Platelets - Endotrelial cells interactions in inflammation. Part I. Adhesive receptors of platelets, endothelial cells, and microparticles in hemostasts and inflammation

It becomes increasingly evident that blood platelets do not only exert important functions in hemostasis and thrombus formation but are also involved in atherosclerotic vascular disease. The intact, nonactivated endothelium normally prevents platelet adhesion to the arterial wall. Inflamed endothelial cells become adhesive for platelets. During the adhesion process, platelets become activated and release potent inflammatory and mitogenic substances into the local microenvironment, thereby altering chemotactic, adhesive, and proteolytic properties of endothelial cells and supporting leukocytes recruitment into inflamed vascular wall. Activation of platelets, endothelial cells and leukocytes result in the formation of increased levels of microparticles, highly proinflammatory and proatherosclerotic bodies distributing substantial amounts of immunologically active substances between cells promoting inflammation. The evolving inflammatory reactions are instrumental in the initiation of atherosclerotic plaques and their destabilization. Atherosclerotic plaque develops in response to a localized inflammatory reaction in the vessel wall. Inflammation is crucial at all stages of atherosclerosis, when the endothelial cells and platelets are activated and express cytokines and adhesion molecules leading to monocyte/lymphocyte recruitment and infiltration into subendothelium.

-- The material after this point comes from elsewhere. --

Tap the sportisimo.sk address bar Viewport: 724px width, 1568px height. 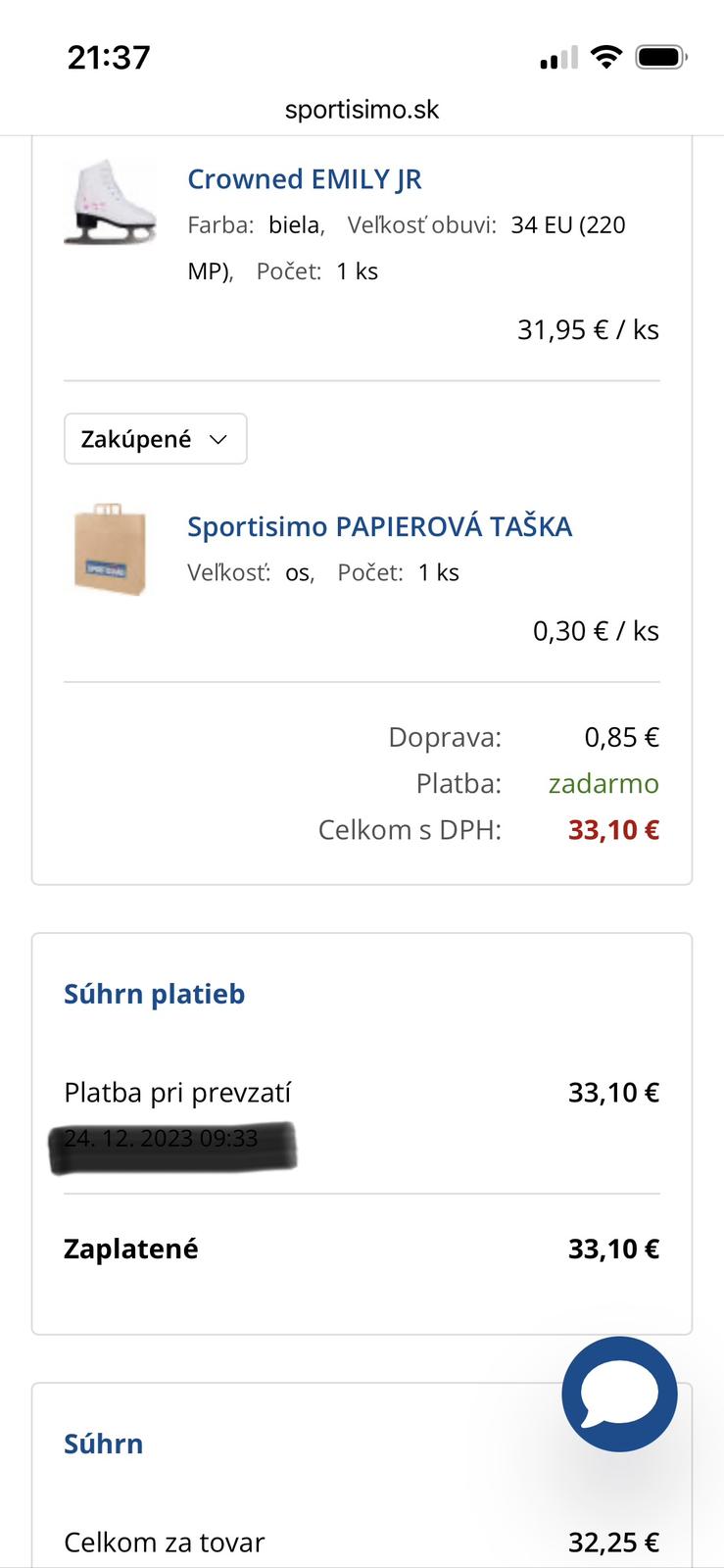pyautogui.click(x=362, y=109)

The purpose of this review is to bring together the current information concerning the role of activated platelets and activated endothelial cells in the development and progression of inflammation and atherosclerosis. The part one of this review focuses on multicellular adhesive interaction in the vasculature, with particular attention to the interplay between adhesive receptors of endothelial cells and platelets. This review summarizes also the present understanding of the role of microvesicles derived from blood cells in the progression of inflammation.